—In an action to recover damages for personal injuries, the plaintiff appeals from so much of an order of the Supreme Court, Dutchess County (Hillery, J.), dated February 9, 1998, as denied his motion for partial summary judgment on the issue of liability pursuant to Labor Law § 240 (1).
Ordered that the order is reversed insofar as appealed from, on the law, with costs, and the plaintiffs motion for partial summary judgment on the issue of liability pursuant to Labor Law § 240 (1) is granted.

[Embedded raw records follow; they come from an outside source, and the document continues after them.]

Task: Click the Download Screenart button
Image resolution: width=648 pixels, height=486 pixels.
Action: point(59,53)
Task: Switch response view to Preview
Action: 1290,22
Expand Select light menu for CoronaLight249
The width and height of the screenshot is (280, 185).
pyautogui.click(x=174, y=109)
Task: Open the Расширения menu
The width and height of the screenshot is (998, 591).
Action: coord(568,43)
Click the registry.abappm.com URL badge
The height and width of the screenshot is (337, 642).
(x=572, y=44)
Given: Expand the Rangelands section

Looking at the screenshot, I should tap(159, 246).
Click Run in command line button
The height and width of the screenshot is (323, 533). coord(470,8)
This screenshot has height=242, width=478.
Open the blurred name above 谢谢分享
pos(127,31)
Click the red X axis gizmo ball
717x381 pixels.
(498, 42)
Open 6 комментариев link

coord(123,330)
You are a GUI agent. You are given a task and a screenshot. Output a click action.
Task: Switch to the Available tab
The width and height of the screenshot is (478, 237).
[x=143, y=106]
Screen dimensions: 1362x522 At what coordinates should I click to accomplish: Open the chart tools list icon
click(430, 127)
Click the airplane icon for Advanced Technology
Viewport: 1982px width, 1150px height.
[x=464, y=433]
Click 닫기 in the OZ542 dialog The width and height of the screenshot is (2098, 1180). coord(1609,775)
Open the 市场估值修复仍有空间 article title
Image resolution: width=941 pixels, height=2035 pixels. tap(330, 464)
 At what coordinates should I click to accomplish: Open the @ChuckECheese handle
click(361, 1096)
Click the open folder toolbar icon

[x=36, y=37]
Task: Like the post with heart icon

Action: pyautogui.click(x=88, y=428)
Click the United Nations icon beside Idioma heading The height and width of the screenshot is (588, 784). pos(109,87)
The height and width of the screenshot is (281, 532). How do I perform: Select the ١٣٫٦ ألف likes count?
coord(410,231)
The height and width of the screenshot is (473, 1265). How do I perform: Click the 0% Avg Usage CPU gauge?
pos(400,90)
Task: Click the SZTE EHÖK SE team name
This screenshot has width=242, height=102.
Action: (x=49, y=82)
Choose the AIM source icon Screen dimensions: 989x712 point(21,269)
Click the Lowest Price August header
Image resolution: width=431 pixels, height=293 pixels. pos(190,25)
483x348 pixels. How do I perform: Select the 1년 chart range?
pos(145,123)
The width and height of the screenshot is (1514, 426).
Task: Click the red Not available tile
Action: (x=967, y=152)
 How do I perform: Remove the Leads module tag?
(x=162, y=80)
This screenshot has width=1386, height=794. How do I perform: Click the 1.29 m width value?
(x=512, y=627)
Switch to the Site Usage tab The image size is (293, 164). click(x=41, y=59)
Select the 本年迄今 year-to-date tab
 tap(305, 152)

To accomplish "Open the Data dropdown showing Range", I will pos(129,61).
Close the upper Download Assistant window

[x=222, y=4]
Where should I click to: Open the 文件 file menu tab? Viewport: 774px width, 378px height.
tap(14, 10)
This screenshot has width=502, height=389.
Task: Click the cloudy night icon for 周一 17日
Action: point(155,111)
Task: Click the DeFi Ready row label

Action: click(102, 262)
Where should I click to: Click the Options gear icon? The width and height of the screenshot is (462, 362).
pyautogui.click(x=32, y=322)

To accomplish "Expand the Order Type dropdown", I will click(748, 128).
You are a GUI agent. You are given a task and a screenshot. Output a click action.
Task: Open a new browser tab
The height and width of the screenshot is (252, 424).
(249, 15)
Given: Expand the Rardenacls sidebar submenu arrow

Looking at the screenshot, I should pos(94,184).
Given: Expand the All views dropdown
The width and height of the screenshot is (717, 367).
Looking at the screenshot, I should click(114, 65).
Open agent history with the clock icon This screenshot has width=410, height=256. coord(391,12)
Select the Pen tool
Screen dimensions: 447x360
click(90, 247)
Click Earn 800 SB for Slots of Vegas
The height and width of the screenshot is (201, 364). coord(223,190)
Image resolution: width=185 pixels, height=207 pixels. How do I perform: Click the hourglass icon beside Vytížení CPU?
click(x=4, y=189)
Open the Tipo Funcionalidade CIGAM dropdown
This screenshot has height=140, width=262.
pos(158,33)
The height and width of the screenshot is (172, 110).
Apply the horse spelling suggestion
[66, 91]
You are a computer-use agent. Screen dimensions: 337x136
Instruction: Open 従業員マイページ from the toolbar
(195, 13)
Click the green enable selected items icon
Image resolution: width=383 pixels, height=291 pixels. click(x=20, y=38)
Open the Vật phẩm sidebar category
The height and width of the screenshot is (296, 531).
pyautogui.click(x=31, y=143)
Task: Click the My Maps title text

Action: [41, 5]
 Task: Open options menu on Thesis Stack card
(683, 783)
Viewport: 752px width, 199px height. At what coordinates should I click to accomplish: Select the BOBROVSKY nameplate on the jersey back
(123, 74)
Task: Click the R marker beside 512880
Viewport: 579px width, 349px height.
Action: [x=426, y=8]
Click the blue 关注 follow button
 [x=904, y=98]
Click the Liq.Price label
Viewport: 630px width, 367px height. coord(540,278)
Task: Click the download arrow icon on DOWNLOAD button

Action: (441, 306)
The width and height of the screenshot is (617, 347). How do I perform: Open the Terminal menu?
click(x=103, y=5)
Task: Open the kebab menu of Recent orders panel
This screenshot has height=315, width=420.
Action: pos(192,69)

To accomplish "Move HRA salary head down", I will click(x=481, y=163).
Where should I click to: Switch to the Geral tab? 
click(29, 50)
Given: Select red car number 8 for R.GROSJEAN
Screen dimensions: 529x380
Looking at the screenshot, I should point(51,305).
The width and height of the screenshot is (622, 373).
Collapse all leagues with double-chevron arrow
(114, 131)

The plaintiff allegedly suffered injuries in an accident which arose out of certain elevation-related risks associated with his work. It is not disputed that at the time of the accident the plaintiff had not been provided with any safety equipment for this job. The evidence in the record establishes conclusively that this failure was the proximate cause of the plaintiffs accident. The plaintiffs submissions thus establish a prima facie case of liability pursuant to Labor Law § 240 (1), and the opponents of the plaintiffs motion failed to demonstrate any issue of fact requiring a trial on this theory of liability. The Supreme Court therefore erred in denying the plaintiffs motion for partial summary judgment on the issue of liability pursuant to Labor Law § 240 (1) (see, Felker v Corning Inc., 90 NY2d 219; Zimmer v Chemung County Performing Arts, 65 NY2d 513). Bracken, J. P., Ritter, Santucci and Altman, JJ., concur.